What is expected
Retype each line of the entries below word for word, leaving the pictures out.

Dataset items
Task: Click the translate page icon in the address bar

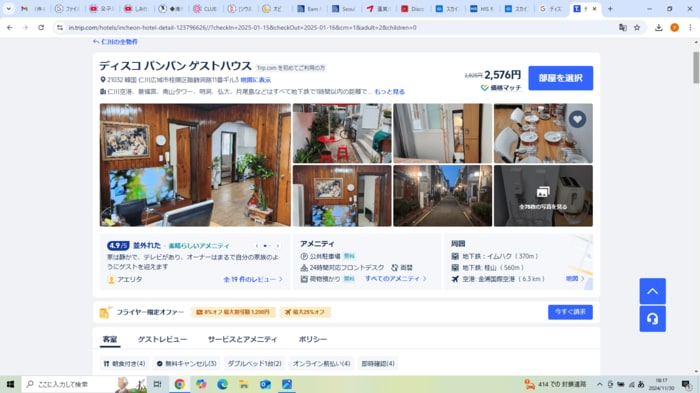Action: [623, 28]
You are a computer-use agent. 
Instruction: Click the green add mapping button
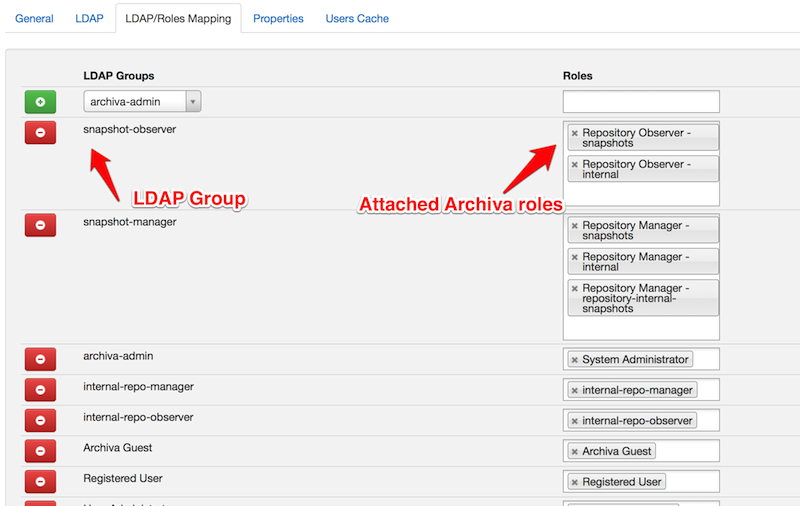click(40, 102)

Exercise output
Task: Click the translate page icon in the address bar

Action: [623, 28]
You are a computer-use agent. 
Instruction: Click the green add mapping button
click(40, 102)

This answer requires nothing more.